___ Records for this task

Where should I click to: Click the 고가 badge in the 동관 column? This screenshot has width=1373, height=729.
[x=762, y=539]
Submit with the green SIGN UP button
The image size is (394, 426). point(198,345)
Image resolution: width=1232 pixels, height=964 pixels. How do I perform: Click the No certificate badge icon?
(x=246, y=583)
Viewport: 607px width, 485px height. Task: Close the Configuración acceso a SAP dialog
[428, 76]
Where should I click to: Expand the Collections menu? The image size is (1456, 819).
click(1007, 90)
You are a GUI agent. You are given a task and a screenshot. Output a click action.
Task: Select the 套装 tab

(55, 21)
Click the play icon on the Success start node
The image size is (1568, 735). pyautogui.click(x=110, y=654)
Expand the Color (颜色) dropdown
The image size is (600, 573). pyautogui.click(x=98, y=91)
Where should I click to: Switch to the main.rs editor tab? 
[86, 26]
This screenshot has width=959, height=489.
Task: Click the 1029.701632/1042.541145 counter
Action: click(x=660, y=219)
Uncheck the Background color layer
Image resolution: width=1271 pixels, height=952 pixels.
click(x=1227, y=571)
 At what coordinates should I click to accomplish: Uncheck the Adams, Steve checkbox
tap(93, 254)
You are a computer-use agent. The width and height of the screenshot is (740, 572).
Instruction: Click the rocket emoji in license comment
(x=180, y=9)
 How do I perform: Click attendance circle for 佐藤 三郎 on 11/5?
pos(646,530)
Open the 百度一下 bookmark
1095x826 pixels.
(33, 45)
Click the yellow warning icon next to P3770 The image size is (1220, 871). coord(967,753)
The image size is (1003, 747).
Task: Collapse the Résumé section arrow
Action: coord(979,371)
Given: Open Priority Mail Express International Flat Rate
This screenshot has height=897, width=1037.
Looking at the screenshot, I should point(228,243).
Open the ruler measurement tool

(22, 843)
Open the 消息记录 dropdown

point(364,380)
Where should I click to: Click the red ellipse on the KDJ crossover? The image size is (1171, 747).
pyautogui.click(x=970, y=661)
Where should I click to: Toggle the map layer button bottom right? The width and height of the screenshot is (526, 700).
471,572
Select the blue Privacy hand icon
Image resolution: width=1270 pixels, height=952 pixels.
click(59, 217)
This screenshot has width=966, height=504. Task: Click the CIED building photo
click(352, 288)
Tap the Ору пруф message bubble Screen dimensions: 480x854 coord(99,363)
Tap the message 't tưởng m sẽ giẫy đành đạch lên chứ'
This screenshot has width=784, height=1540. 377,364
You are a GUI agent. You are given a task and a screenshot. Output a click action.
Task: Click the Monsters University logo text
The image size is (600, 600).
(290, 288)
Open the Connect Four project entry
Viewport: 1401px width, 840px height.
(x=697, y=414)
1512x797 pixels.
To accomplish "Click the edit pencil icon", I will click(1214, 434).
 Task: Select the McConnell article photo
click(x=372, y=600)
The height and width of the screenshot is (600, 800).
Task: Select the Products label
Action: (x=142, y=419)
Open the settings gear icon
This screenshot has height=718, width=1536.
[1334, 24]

______

• [Exercise task] Write out the lines from the one containing "Submit with the green SIGN UP button" through the one containing "The image size is (600, 573).", inclusive, exactly as they appear.

• [Solution for this task]
Submit with the green SIGN UP button
The image size is (394, 426). point(198,345)
Image resolution: width=1232 pixels, height=964 pixels. How do I perform: Click the No certificate badge icon?
(x=246, y=583)
Viewport: 607px width, 485px height. Task: Close the Configuración acceso a SAP dialog
[428, 76]
Where should I click to: Expand the Collections menu? The image size is (1456, 819).
click(1007, 90)
You are a GUI agent. You are given a task and a screenshot. Output a click action.
Task: Select the 套装 tab

(55, 21)
Click the play icon on the Success start node
The image size is (1568, 735). pyautogui.click(x=110, y=654)
Expand the Color (颜色) dropdown
The image size is (600, 573). pyautogui.click(x=98, y=91)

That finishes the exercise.